Translation of embryonic-chick tendon procollagen messenger ribonucleic acid in two cell-free protein-synthesizing systems

Kathryn S E Cheah 1, Michael E Grant 1, David S Jackson 1
PMCID: PMC1161236  PMID: 227370

Abstract

Embryonic-chick tendon poly(A)-containing RNA was translated in the wheat-germ and mRNA-dependent rabbit reticulocyte-lysate systems. The ability of each system to synthesize polypeptides similar to pro-α chains of collagen was tested on the bases of electrophoretic mobility and susceptibility to highly purified bacterial collagenase. Very small amounts of polypeptides in the size range of pro-α chains were synthesized in the wheat-germ system, whereas efficient synthesis of two polypeptides similar to pro-α1 and pro-α2 chains was achieved in the reticulocyte lysate. The collagenous nature of the major high-molecular-weight products synthesized was demonstrated by their susceptibility to collagenase and ability to act as a substrate for purified collagen proline hydroxylase.
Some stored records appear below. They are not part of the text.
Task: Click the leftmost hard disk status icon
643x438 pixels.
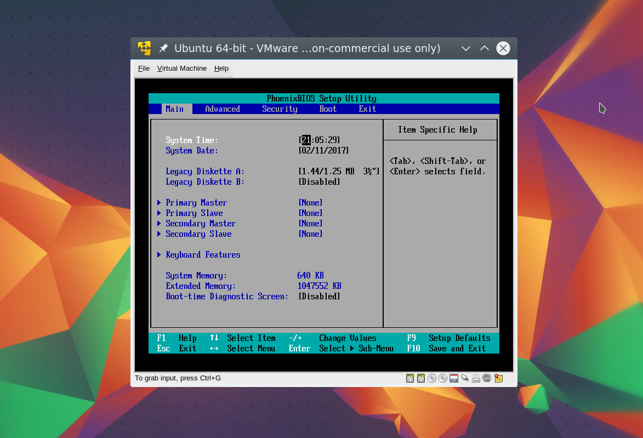Action: click(410, 378)
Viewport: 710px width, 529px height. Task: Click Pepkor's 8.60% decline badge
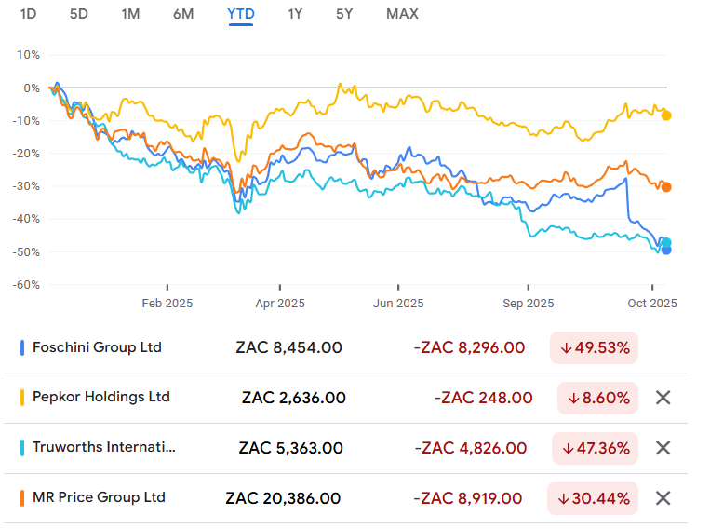[x=597, y=398]
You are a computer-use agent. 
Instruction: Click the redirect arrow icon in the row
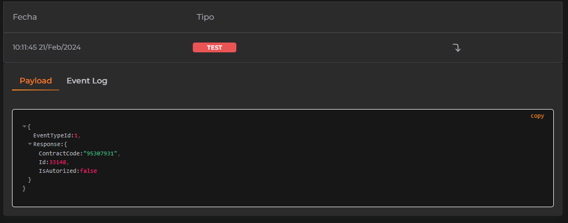coord(457,48)
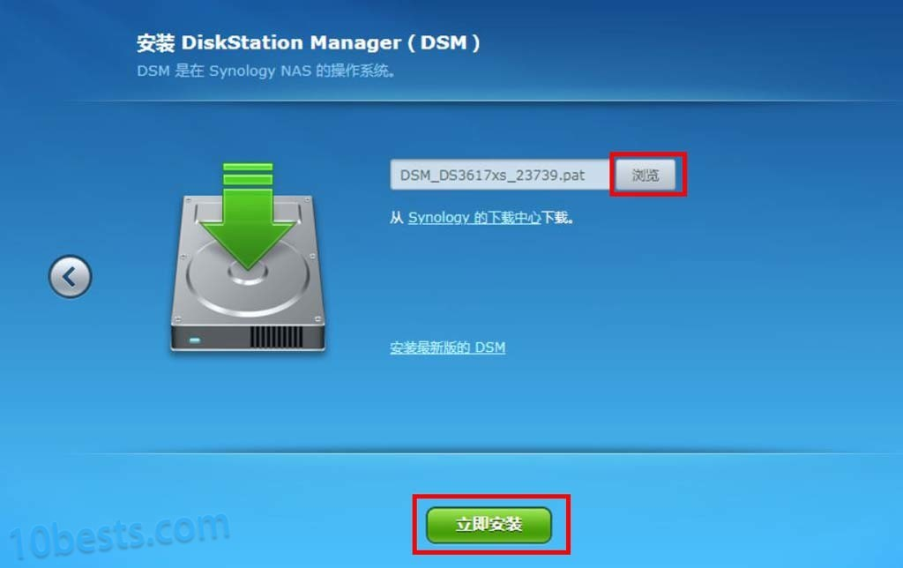Start installation with the green 立即安装 button
This screenshot has width=903, height=568.
(489, 525)
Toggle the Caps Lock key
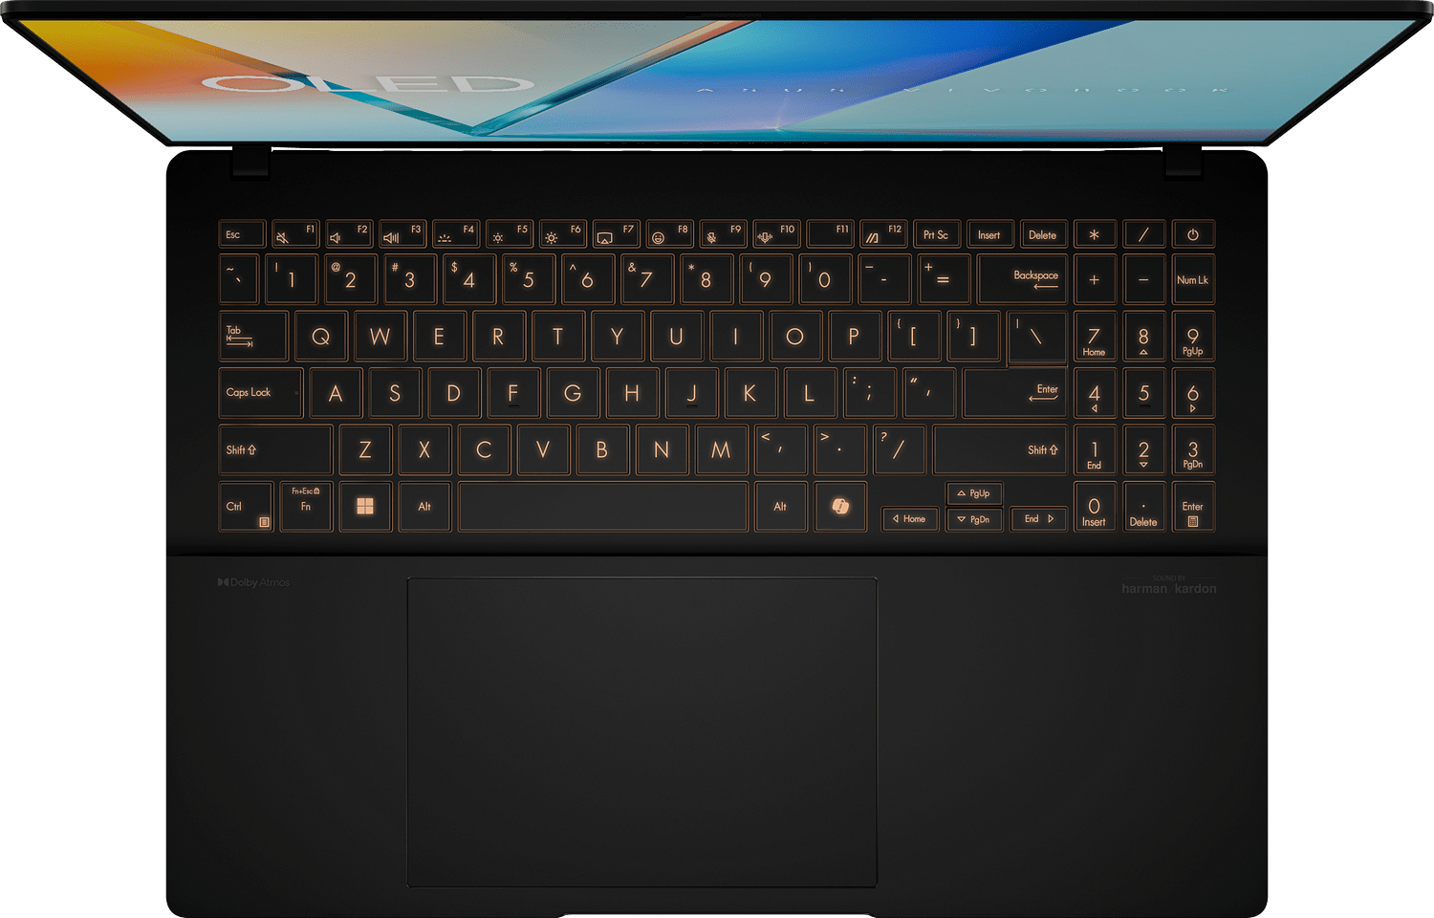Image resolution: width=1434 pixels, height=918 pixels. point(260,393)
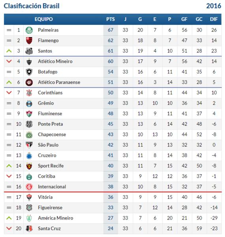Screen dimensions: 225x237
Task: Click the red down arrow beside Atlético Mineiro
Action: [x=9, y=61]
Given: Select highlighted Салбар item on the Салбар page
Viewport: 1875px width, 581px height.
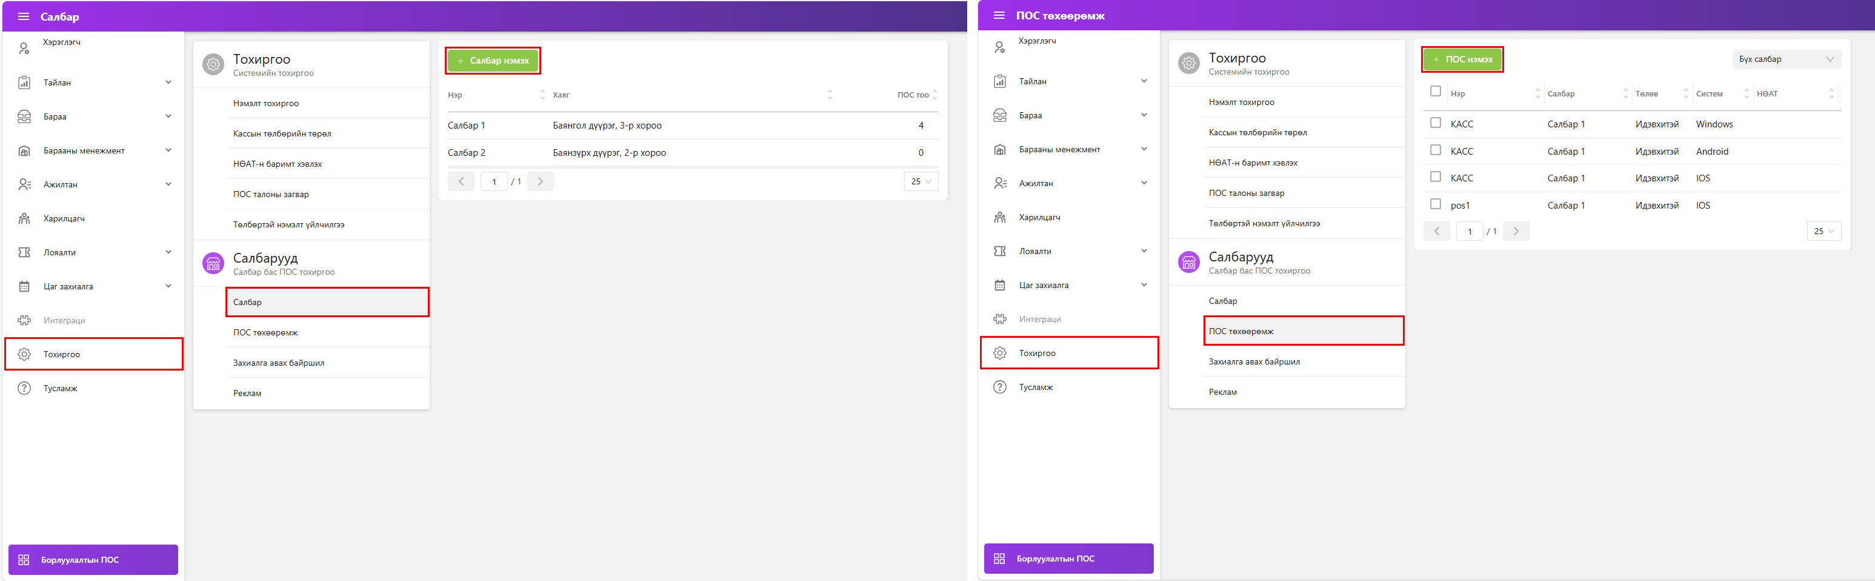Looking at the screenshot, I should coord(327,302).
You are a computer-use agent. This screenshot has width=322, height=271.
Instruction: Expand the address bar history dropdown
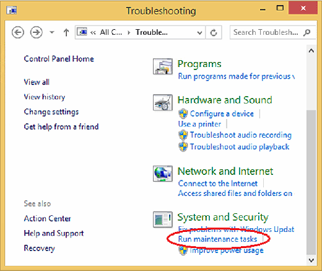point(199,33)
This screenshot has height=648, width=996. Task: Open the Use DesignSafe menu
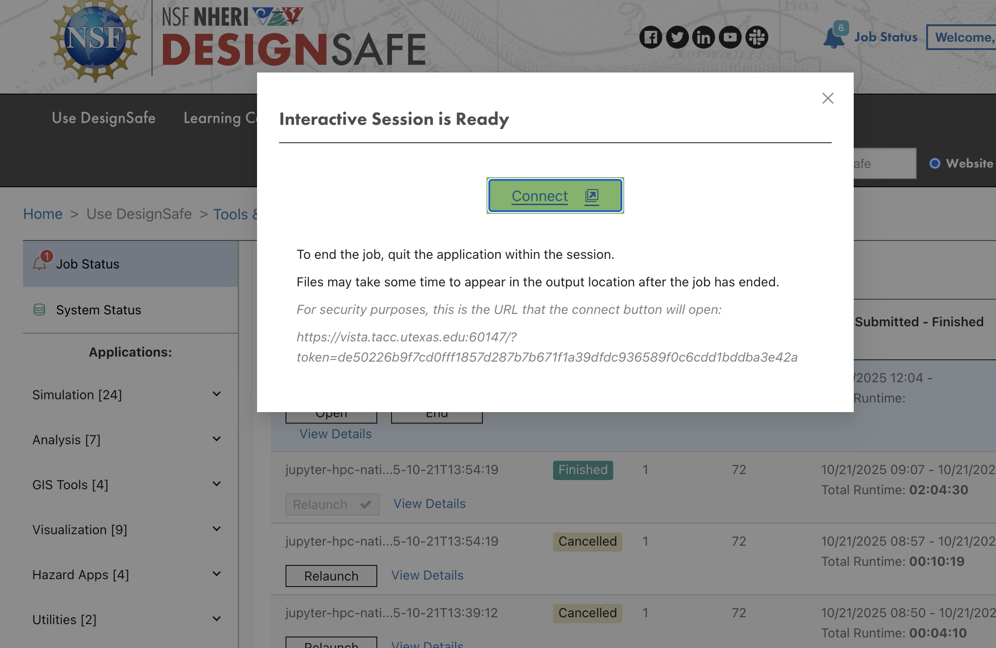click(x=104, y=118)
Determinations of the relative amounts of these translation products suggest that the 2:1 ratio of pro-α1 and pro-α2 chains found in type I procollagen is reflected in proportional amounts of translatable mRNA for pro-α1 and pro-α2 chains. Comparisons of the electrophoretic mobilities of hydroxylated and unhydroxylated reticulocyte-lysate translation products were made with appropriate standards of hydroxylated and unhydroxylated procollagen polypeptides. The results suggest that, in common with a number of secreted proteins, procollagen is synthesized as pre-pro molecules consistent with the `Signal Hypothesis'.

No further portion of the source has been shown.